If you have a function f that depends on time and another variable x, and if you differentiate it with respect to both time and x, you get the change in f. For our purposes, x is going to be our Brownian motion W(t).
We're interested in the function f(t, W(t)) = W(t)^2 - t.
For a function f(t, X(t)), the differential df using Ito's lemma is:
df = (∂f/∂t) dt + (∂f/∂X) dX + 0.5 (∂^2f/∂X^2) (dX)^2
- ∂f/∂t is the partial derivative of f with respect to t.
- ∂f/∂X is the first partial derivative of f with respect to X(t).
- ∂^2f/∂X^2 is the second partial derivative of f with respect to X(t).
To determine if Y(t) is a martingale, we'll find its differential and check its properties.
1. First Partial Derivative with respect to t:
The function Y(t) has a term -t, which directly depends on t. So, its derivative with respect to t is -1.
2. First Partial Derivative with respect to W(t):
Differentiating W(t)^2 with respect to W(t) gives 2 * W(t).
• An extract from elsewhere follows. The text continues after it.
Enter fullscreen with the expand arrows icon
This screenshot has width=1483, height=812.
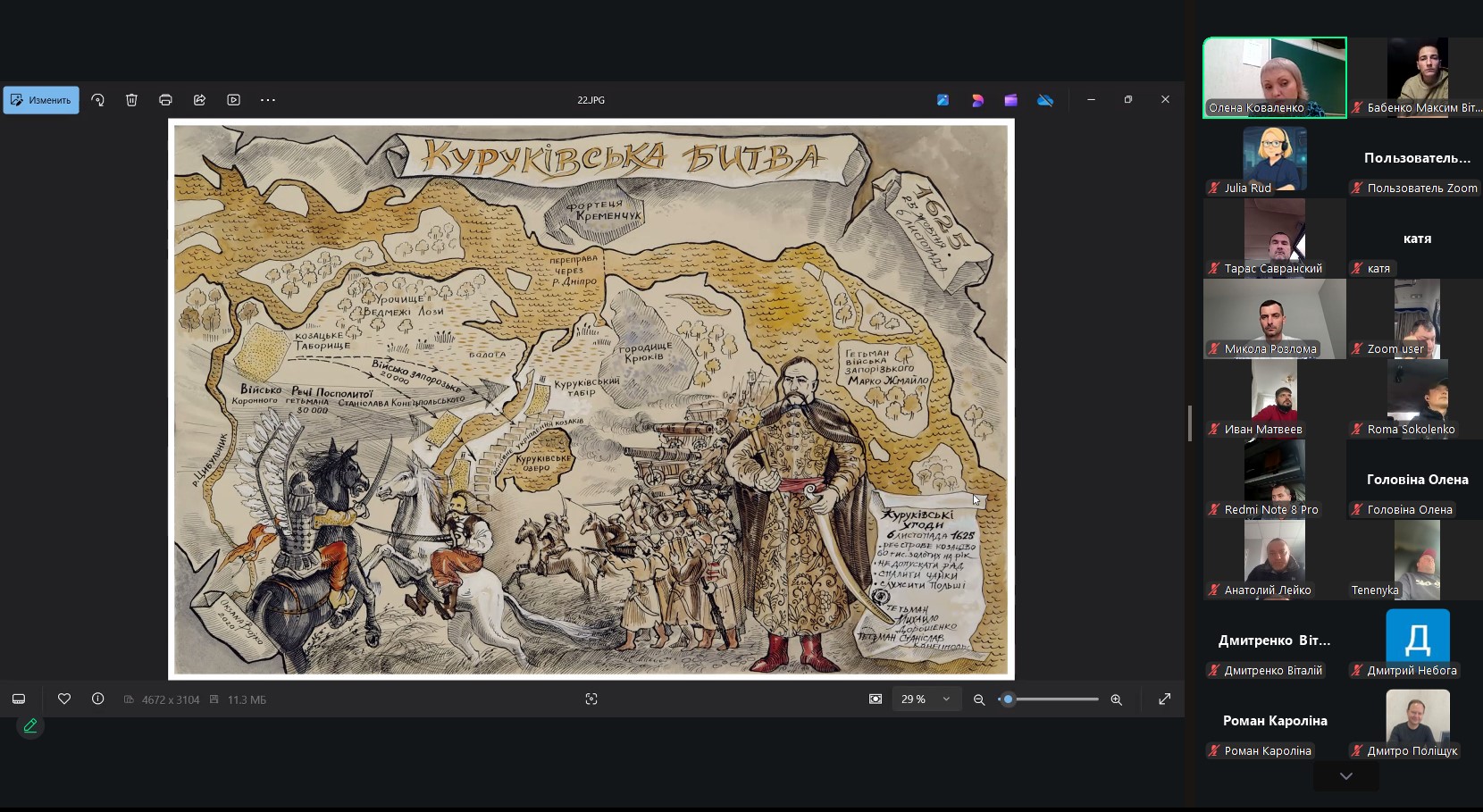1165,699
3. Second Partial Derivative with respect to W(t):
Differentiating the result from the previous step, 2 * W(t), again with respect to W(t) gives 2.
Now, plug these values into Ito's Lemma:
dY(t) = (-1)dt + 2W(t)dW(t) + 0.5 * 2d(W(t))^2
dY(t) = -dt + 2W(t)dW(t) + d(W(t))^2
dY(t) = -dt + 2W(t)dW(t) + dt= 2W(t)dW(t)
(given that d(W(t))^2 equals dt)
For Y(t) to be a martingale, its expected change should be zero. From the equation above, the expectation of 2W(t)d(W(t)) is zero, as d(W(t)) has a mean of 0.
Thus, we have a process Y(t) whose change consists solely of a diffusion term with zero expectation, which means that (Y(t)) does not drift up or down over time. This is precisely the property of a martingale.
This means Y(t) = W(t)^2 - t is a martingale.